取材のことを伝えると、彼は声をワントーン明るくして喜んだ。今日は飲む気なかったんだけど開けちゃおうかな、と、本当か冗談かよくわからないことを言いながら手元のデスクに置いていたらしい缶チューハイのプルタブを起こす。背景に壁のように書籍が敷き詰められた本棚が映り込んでいる。朗らかに笑う彼の様子に喜びを感じながらも、胸の奥で渦巻く感情からも目は逸らせなかった。最近の制作はどうなっているだとかあのミュージシャンの新曲がすごかっただとかとよしなしごとを交わしつつ、サイドテーブル代わりに積み上げた雑誌の上に置いていた発泡酒は水のように減っていく。緩んでいく緊張感とともに、言葉が堰を切ったように溢れ出した。なるべく重い空気にならないよう、なるべくおどけた調子で。自分の名前も出ない記事書かされるなんて、ちょっと悔しいんだよな。おれもフーディエと同じバンドマンなのに。不公平だと思っちゃうよな、やっぱりうちのボスはおれをミュージシャンとして尊重する気はないみたいみたいだ。するとフーディエは酒を置いて、神妙な面持ちになった。気まずそうに目を逸らし、八重歯が下唇に刺さる。
「そうだよね……確かに、不公平だよね。私は普通に源くんが来てくれるの嬉しかったけど、無神経だったね、ごめん」
なるべく軽薄を装ったはずだったのに、謝罪を引き出してしまった。そんな気は全く――と言いきってしまうには罪悪感を覚えるが、想定外の出来事だったのでおれは狼狽える。そもそもフーディエは何も悪くないのだ、悪いのはライターとしてはバンドマンとしての知名度以上に無名なはずのおれが駆り出されるきっかけになった音信不通のライターと、嫌味な弊社社長だけだ。フーディエは悪くない、フーディエのライブに行けること自体はおれは純粋に嬉しいよ、特権やんな! と笑って誤魔化したが時既に遅し。生真面目な彼は首をぶんぶん振って、やっぱり私は源くんとミュージシャン同士として仕事したい、と言った。

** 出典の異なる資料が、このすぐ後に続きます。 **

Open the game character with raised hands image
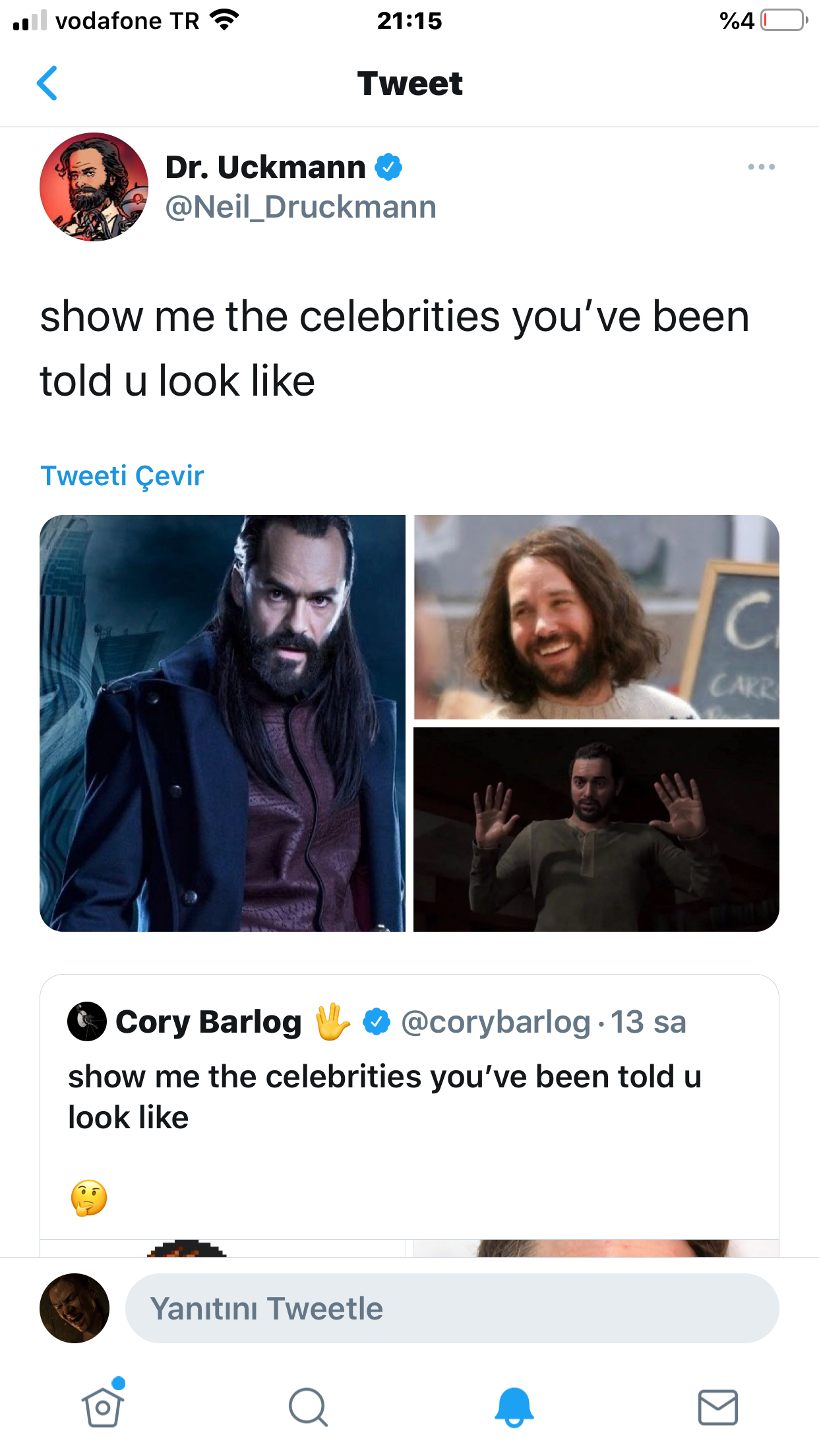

こちらが照れ臭くなるほどの言葉に彼自身も照れたのか、直後「今回はしょうがないけど、もうあの会社の仕事受けるのやめよっかなあ。だってあの社長パワハラ臭しない?」と笑いながら気持ちのいいことを言い出した。こないだ事務所でインタビュー初めて受けたときライターさんと一緒にあの社長も来たんだけどさ、ライターさんのことチャン付けで呼んでんの。私あーいうタイプのオジサン苦手なんだよねえ。人気ミュージシャンの発言とは思えん歯におべべを着せない言い様に思わず笑い転げたおれは、背中を預けたビーズクッションに埋もれながら彼の目元を覆い隠す長い前髪にふと目が止まる。それは普段外で会う時と同じようにサラサラに整えられていて、もうこれから眠るだけだろうにわざわざ櫛を入れたのかと思うと、なんだか嬉しくなってしまった。おれはといえば今日は一日部屋で制作をしたり掃除をしたりして過ごしていたというのに、目付きだけでなく血色も優れない我が顔面にBBクリームを塗りたくり、この時間のためだけにいそいそと身嗜みを整えていたのだった。